The share experiencing one or more of these problems is as high today as it was during the recession: Currently, 42% say they have encountered at least one of these problems, including 60% among those with annual family incomes of $30,000 or less.
When it comes to views of the national economy, most Americans do not think a recovery has taken hold. Just 27% say that the economy is recovering, while 31% say it will recover soon and 40% say it will be a long time before the economy recovers. These views have changed little over the past year.
Looking ahead, the public’s forecast for the national economy has deteriorated. A year ago, nearly three times as many Americans expected the economy to be better as worse in the next year (44% vs. 14%). Today, just a quarter (25%) expect economic conditions to be better a year from now, while nearly a third (32%) say conditions will be worse.

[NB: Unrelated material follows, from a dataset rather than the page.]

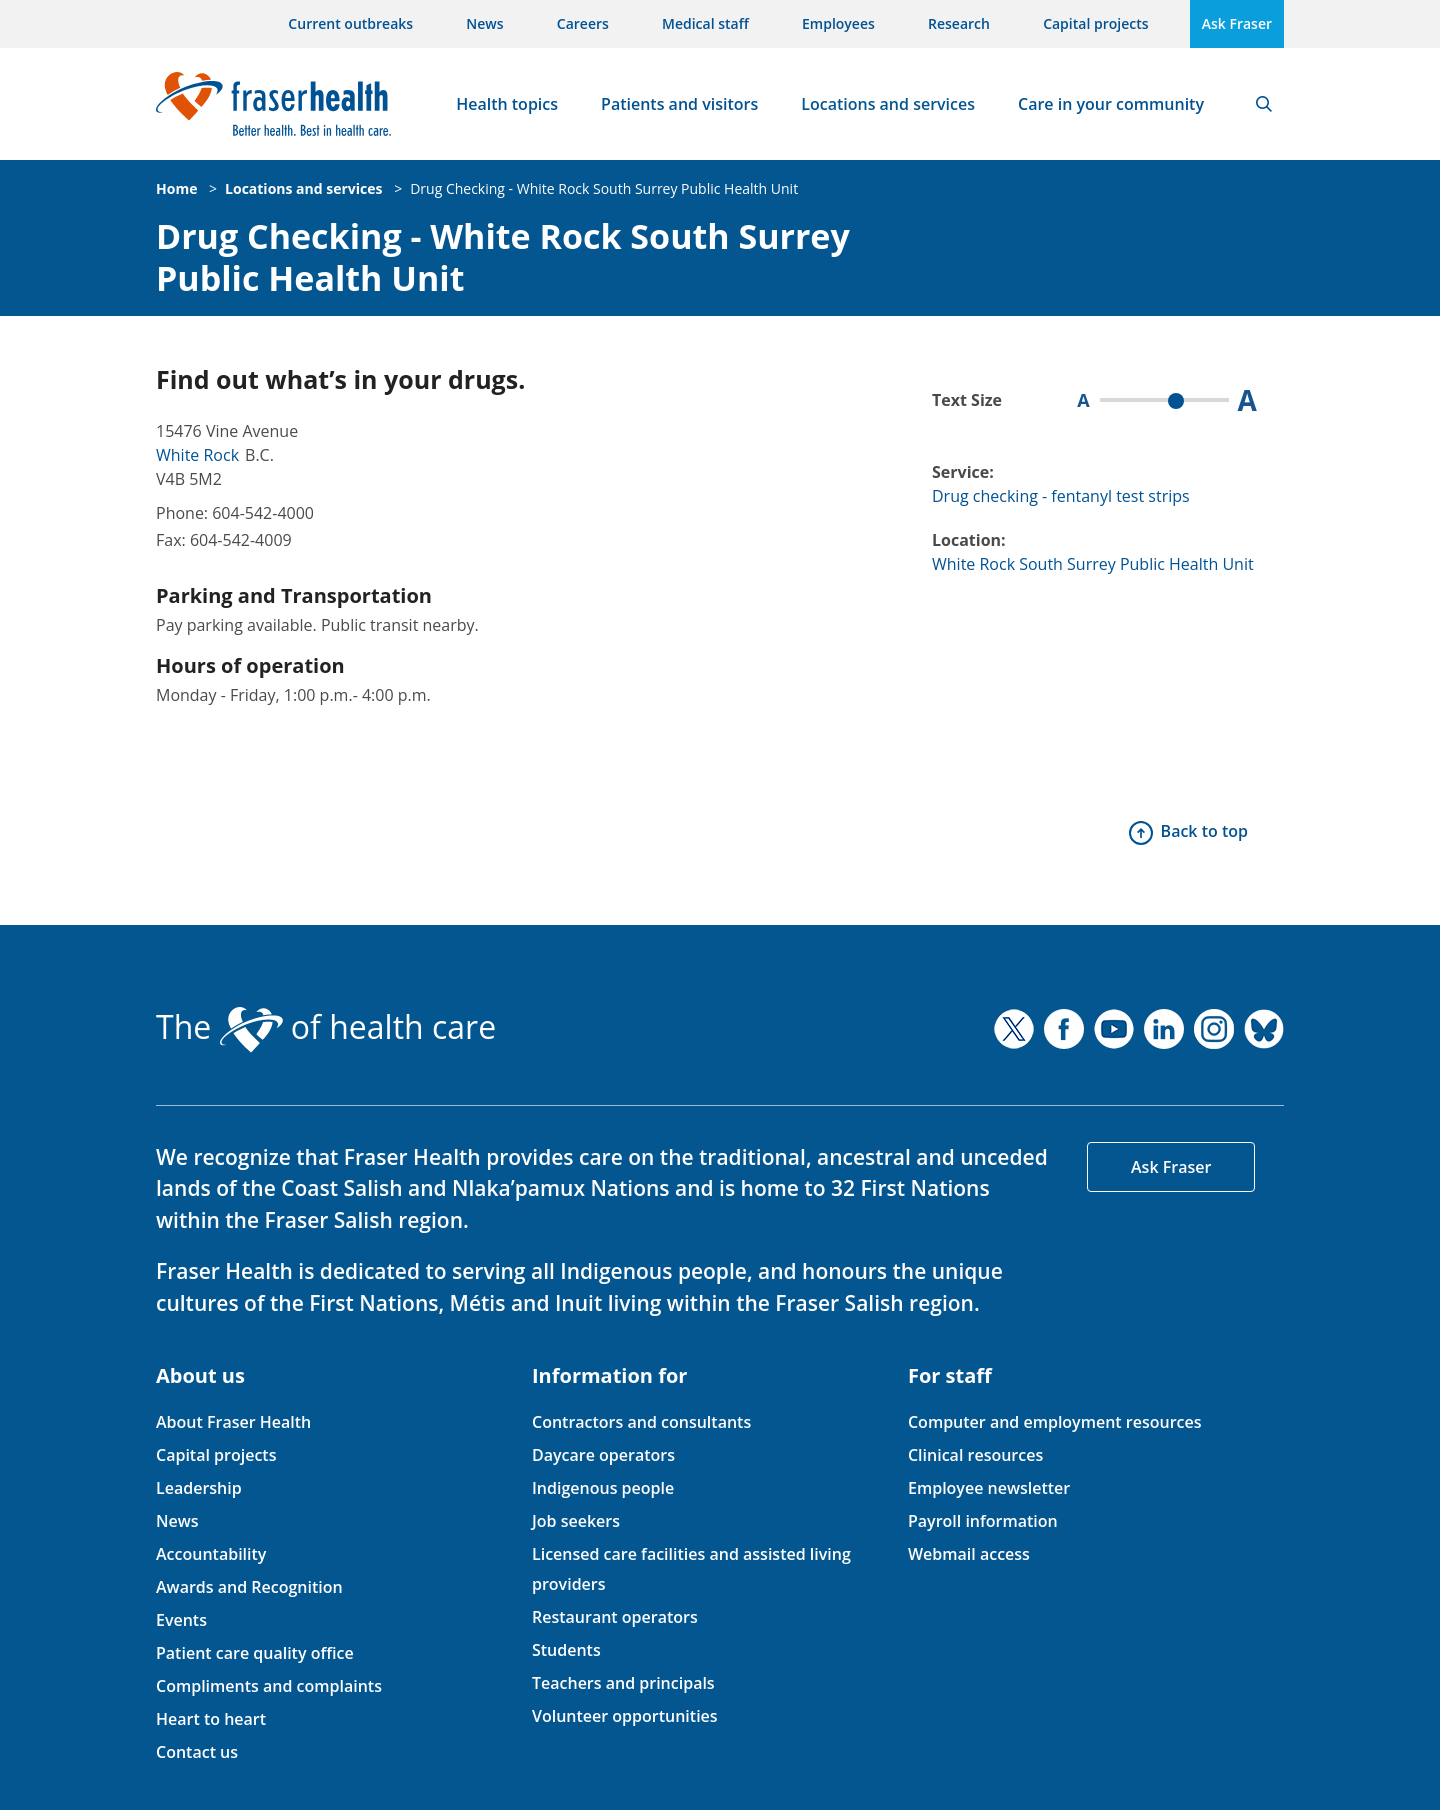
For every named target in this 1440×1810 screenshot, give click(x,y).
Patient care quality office (255, 1653)
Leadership (199, 1488)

The market turnarounds are having a limited effect on the public’s economic outlook because they are not what affect people’s personal financial situation. When people are asked to consider the personal impact of different economic factors, just 32% say their household finances are affected a lot by real estate values, while even fewer (23%) say that the stock market has a major effect.

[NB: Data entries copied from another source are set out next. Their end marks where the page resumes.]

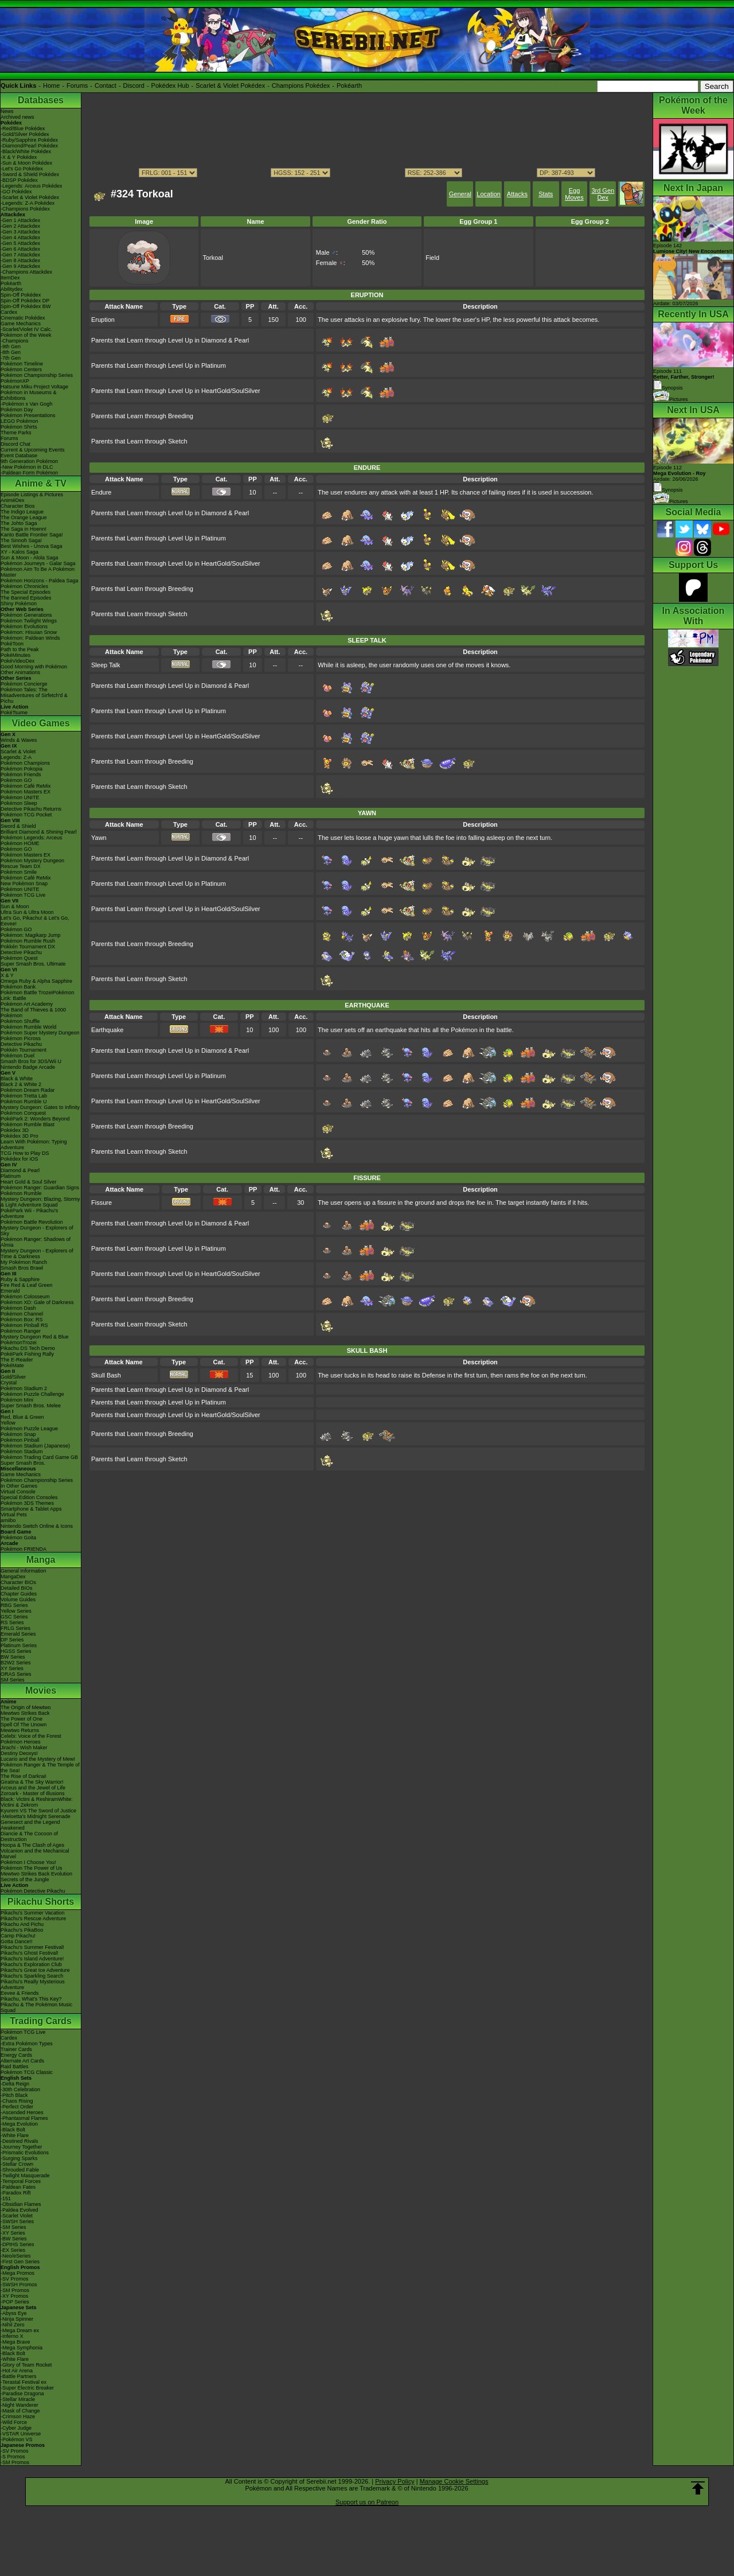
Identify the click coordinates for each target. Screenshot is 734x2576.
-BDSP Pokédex (19, 180)
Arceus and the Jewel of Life (33, 1788)
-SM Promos (15, 2290)
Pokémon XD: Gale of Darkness (37, 1302)
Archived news (17, 117)
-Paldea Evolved (19, 2210)
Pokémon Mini (17, 1400)
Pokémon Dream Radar (28, 1090)
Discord (134, 85)
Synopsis (668, 490)
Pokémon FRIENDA (23, 1549)
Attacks (517, 193)
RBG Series (14, 1605)
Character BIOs (18, 1582)
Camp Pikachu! (18, 1936)
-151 (6, 2198)
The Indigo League (22, 512)
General (460, 193)
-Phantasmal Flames (24, 2118)
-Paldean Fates (18, 2187)
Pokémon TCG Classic (27, 2072)
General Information (23, 1571)
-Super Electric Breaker (27, 2388)
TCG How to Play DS (25, 1153)
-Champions (15, 341)
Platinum (11, 1176)
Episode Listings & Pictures (32, 494)
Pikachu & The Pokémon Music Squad (36, 2007)
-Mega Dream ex (20, 2330)
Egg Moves (574, 194)
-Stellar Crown (17, 2164)
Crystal (9, 1383)
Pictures (670, 399)
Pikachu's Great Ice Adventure (35, 1970)
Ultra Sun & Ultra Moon (27, 912)
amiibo (8, 1520)
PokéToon (12, 644)
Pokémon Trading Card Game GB (39, 1457)
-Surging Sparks (19, 2158)
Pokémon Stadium (22, 1451)
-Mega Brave (15, 2342)
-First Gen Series (20, 2261)
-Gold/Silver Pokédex (25, 134)
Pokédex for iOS (19, 1159)
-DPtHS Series (17, 2244)
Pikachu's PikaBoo (22, 1930)
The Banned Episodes (26, 598)
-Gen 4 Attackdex (20, 237)
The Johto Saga (19, 523)
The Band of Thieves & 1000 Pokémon (33, 1012)
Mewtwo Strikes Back (25, 1713)
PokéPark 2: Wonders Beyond (35, 1119)
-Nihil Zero (13, 2325)
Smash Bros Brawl (22, 1268)
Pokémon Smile (19, 872)
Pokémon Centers (21, 369)
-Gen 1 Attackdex (20, 220)
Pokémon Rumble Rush (28, 941)
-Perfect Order (17, 2107)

Instead, far more Americans say their households are affected by prices – both gas prices (64% a lot) and prices for food and consumer goods (58%). Prices are not only viewed as more important than real estate or the stock market but also the federal budget deficit and even the availability of jobs (39% each). And the news about prices is decidedly bad. The March update of the Pew Research Center’s track of what people are hearing about the economy found 74% saying the news about gas prices was mostly bad, and 52% saying the same about consumer prices.
Rising prices also now rank near the top of the public’s economic worries. Currently, 32% say the job situation is the national economic issue that worries them most, while 29% cite rising prices and 27% the federal budget deficit. Just three months ago, jobs far surpassed all other economic worries – 40% cited the job situation, 25% said the budget deficit and just 22% rising prices.